## EXERCISE PROMPT
Find the line holding "Task: Click the ファイルアップロード icon" in the entries below. Give it again exactly, along with every line after it up to and including the line holding "You are a computer-use".

## ENTRIES PROVIDED

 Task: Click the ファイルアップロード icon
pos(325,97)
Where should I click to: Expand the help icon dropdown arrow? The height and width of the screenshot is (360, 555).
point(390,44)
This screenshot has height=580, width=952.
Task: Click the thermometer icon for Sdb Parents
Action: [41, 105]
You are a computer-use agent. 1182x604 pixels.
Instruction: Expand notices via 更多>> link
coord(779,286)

==

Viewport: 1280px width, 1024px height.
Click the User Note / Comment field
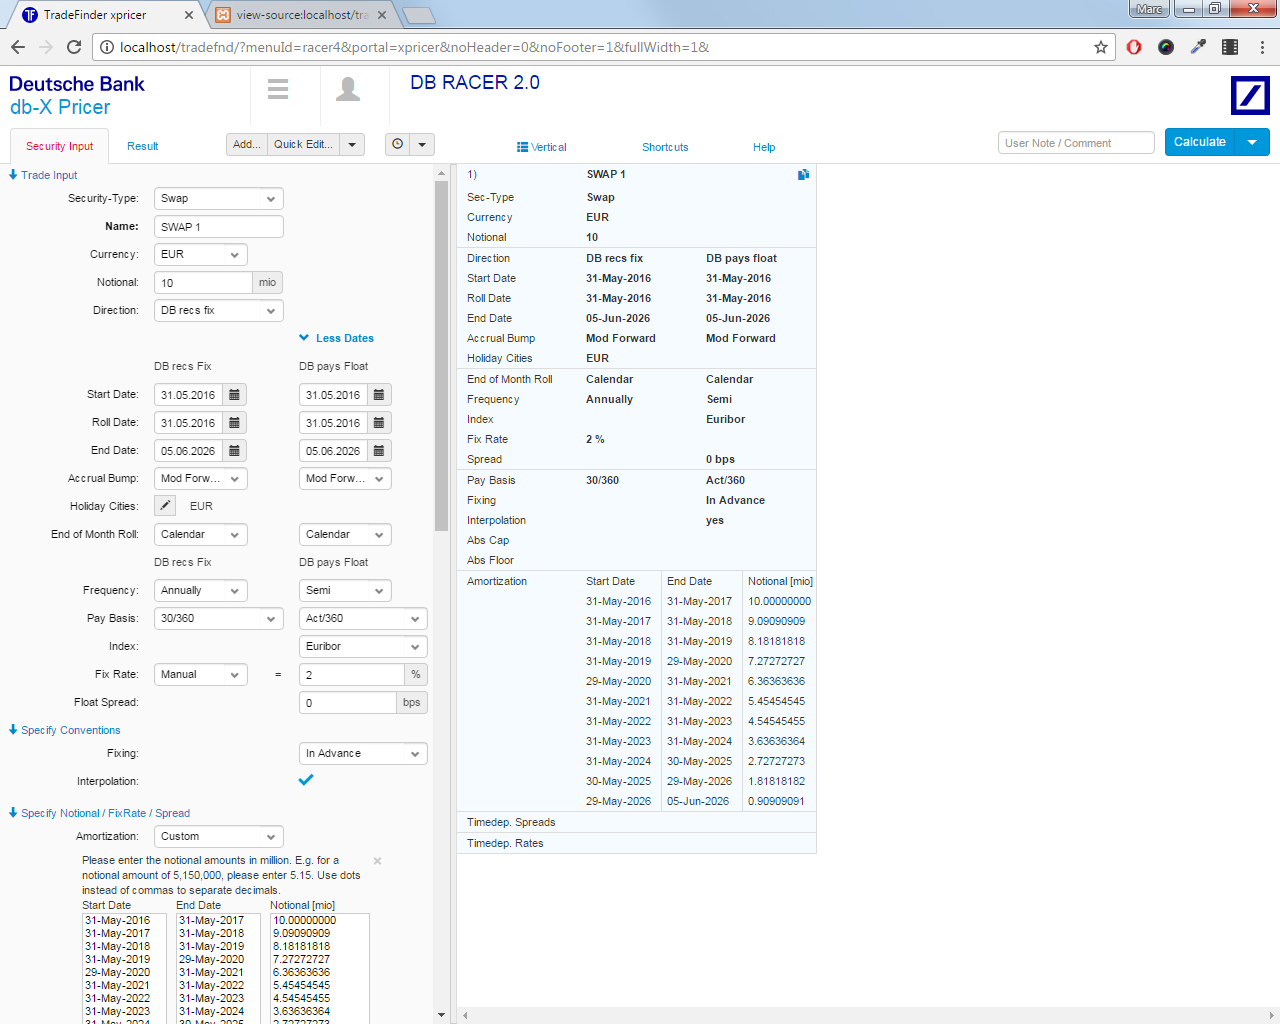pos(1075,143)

## EXERCISE ANSWER
 Task: Click the ファイルアップロード icon
pos(325,97)
Where should I click to: Expand the help icon dropdown arrow? The height and width of the screenshot is (360, 555).
point(390,44)
This screenshot has height=580, width=952.
Task: Click the thermometer icon for Sdb Parents
Action: [41, 105]
You are a computer-use agent. 1182x604 pixels.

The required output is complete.